249.Group Shifted Strings
Tags: [string], [pattern], [char], [map]
Com: {g}
Link: https://leetcode.com/problems/group-shifted-strings/\#/description
Given a string, we can "shift" each of its letter to its successive letter, for example:"abc" -> "bcd"
. We can keep "shifting" which forms the sequence:
"abc" -> "bcd" -> ... -> "xyz"
Given a list of strings which contains only lowercase alphabets, group all strings that belong to the same shifting sequence.

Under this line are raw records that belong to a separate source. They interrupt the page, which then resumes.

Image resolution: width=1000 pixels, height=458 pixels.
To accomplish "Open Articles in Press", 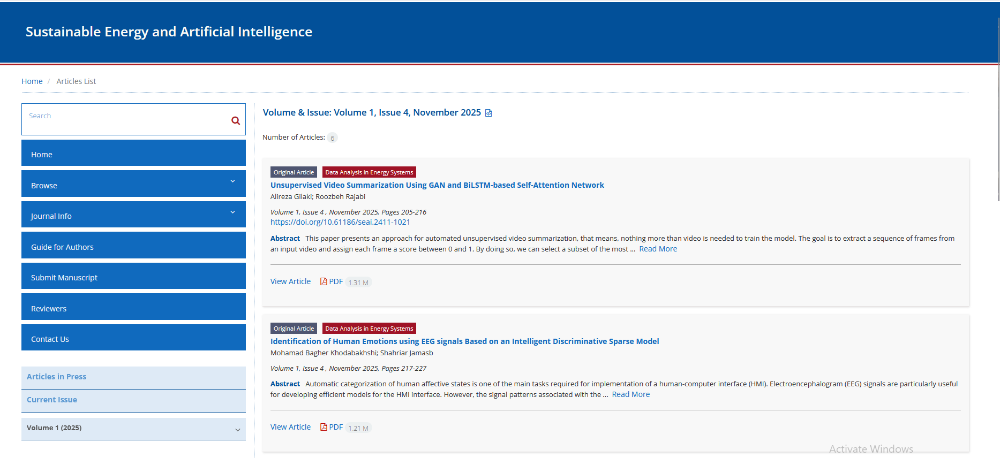I will point(56,376).
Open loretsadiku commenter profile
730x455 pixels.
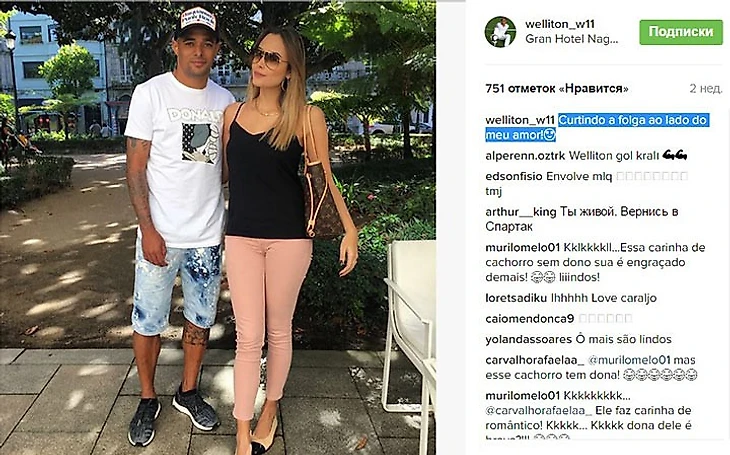pyautogui.click(x=516, y=298)
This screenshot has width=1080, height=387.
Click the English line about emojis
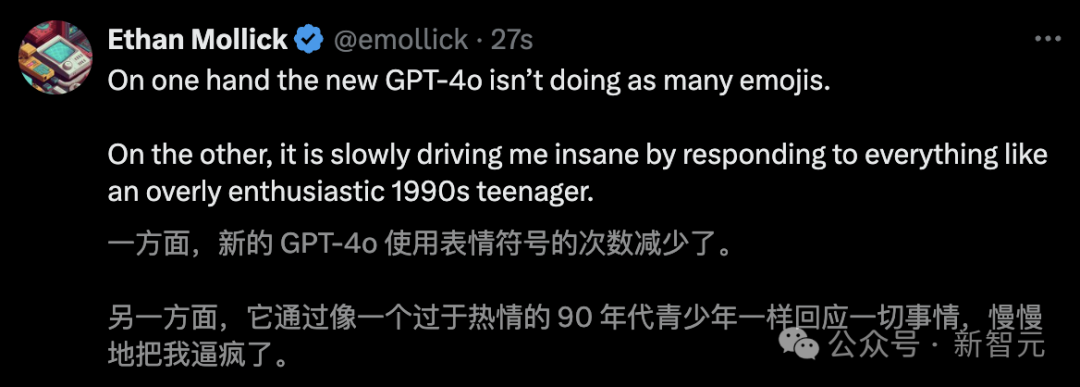470,83
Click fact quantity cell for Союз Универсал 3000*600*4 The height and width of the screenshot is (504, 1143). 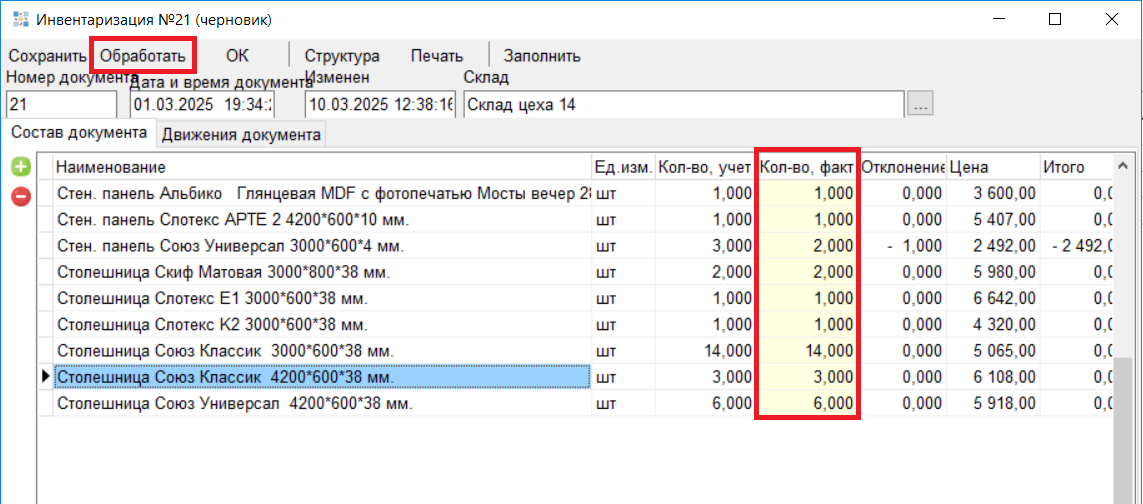[x=806, y=245]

For example, given:["abc", "bcd", "acef", "xyz", "az", "ba", "a", "z"]
,
A solution is:
[
["abc","bcd","xyz"],
["az","ba"],
["acef"],
["a","z"]
]
Solution: Map
class Solution(object):
def groupStrings(self, strings):
"""
:type strings: List[str]
:rtype: List[List[str]]
"""
if not strings:
return []
patterns_to_strs = collections.defaultdict(list)
for s in strings:
p = self.get_pattern(s)
patterns_to_strs[p].append(s)
return patterns_to_strs.values()
def get_pattern(self, s):
if not s:
return ''
chars = list(s)
# make the last char to 'z'.
diff = ord('z') - ord(s[-1])
if not diff:
return s
for i in xrange(len(chars)):
chars[i] = chr(ord('a') + (ord(chars[i]) - ord('a') + diff) % 26)
return ''.join(chars)
Revelation:
- When we calculate the pattern for the given string, we make the last char be 'z'. The reason we cannot stop once we meet 'z' is because there exists the case 'az', 'ba'.
- Be careful of the line: 'chars[i] = chr(ord('a') + (ord(chars[i]) - ord('a') + diff) % 26)'.
Note:
- Time complexity = O(n*k), n is the number of elements in the given array, k is the max length of strings in the given array.